[Saved entries]
"""
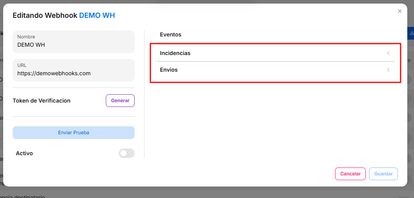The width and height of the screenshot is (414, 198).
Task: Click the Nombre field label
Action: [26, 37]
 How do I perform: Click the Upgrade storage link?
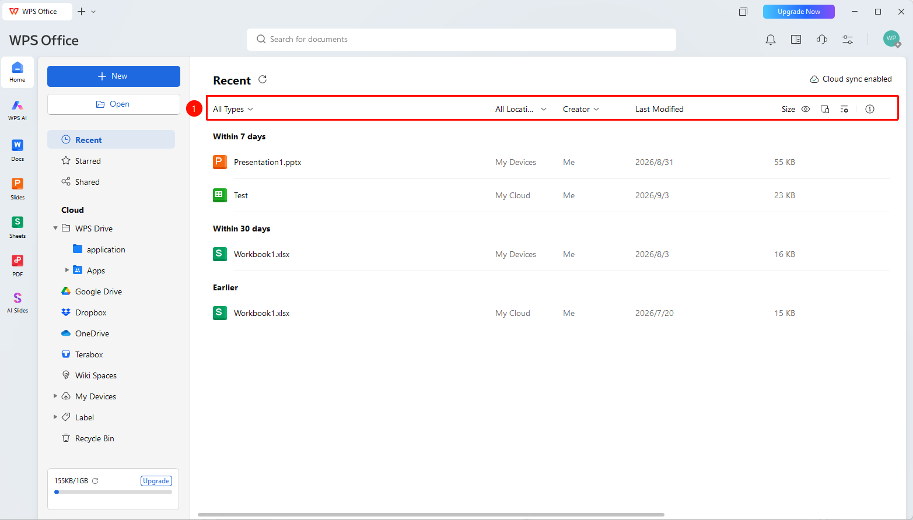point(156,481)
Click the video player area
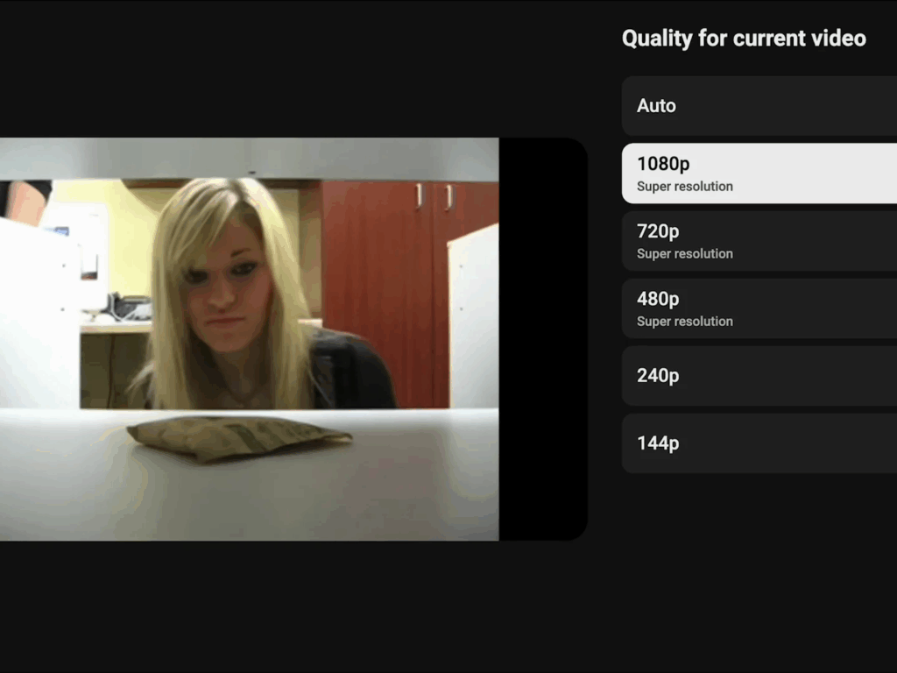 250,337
"""
Write out exactly the lines from the one containing "How do I perform: Click" to the last line of the records above, both included, and leave out any pictures.

 How do I perform: Click the Upgrade storage link?
point(156,481)
Click the video player area
 250,337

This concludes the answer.